In Table 1, we test our model with 3 different objective functions of the generator in CGAN, and the results shows that, the BerHu function works best in the depth prediction task. The result images of different objective functions are shown in Fig. 6.

5.2 NYU V2 Dataset

We train our model in NYU V2 dataset, and test our model in test image set compared with other works and the results are shown in Table 2 and Fig. 7.

Table 2. The results of our model with different objective functions on NYU V2 dataset.
Fig. 7.
figure 7

Test results on NYU V2 dataset with different objective functions.

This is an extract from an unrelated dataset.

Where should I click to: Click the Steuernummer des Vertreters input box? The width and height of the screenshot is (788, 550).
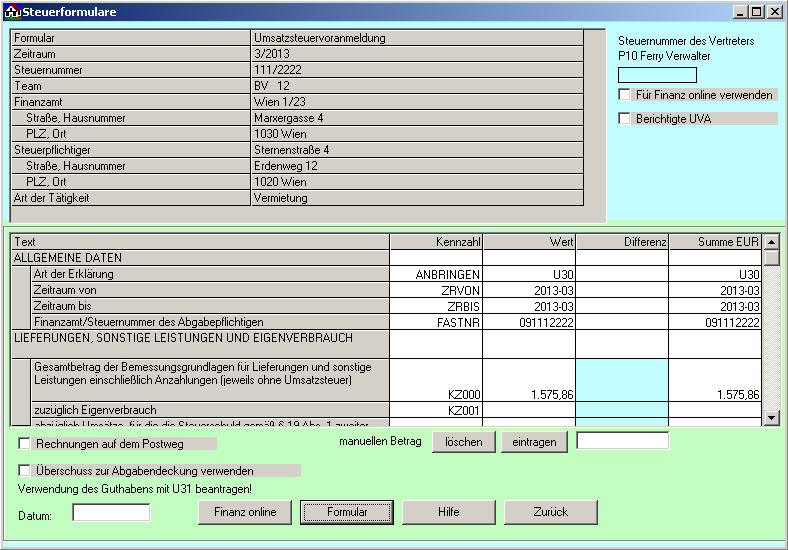click(x=657, y=75)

We compare our model with other depth prediction works, and the results of these measures are shown in Table 2. The results show that the performance of our model are better than other works. And the generating images of our method with different objective functions of generator are shown in Fig. 7.

6 Conclusion

In this paper, we propose a new method of depth prediction based on CGAN. We regard depth prediction as an image generation task and use an encoder-decoder as the generator of CGAN, which is used to generate depth images corresponding to input RGB images. The discriminator supervises the generation of depth images in training steps. We train our model on TUM RGBD dataset and NYU V2 dataset with the image argumentation such as foreground clipping. Finally, we test our model compared with other works. The results of experiments show the excellent performance of our method.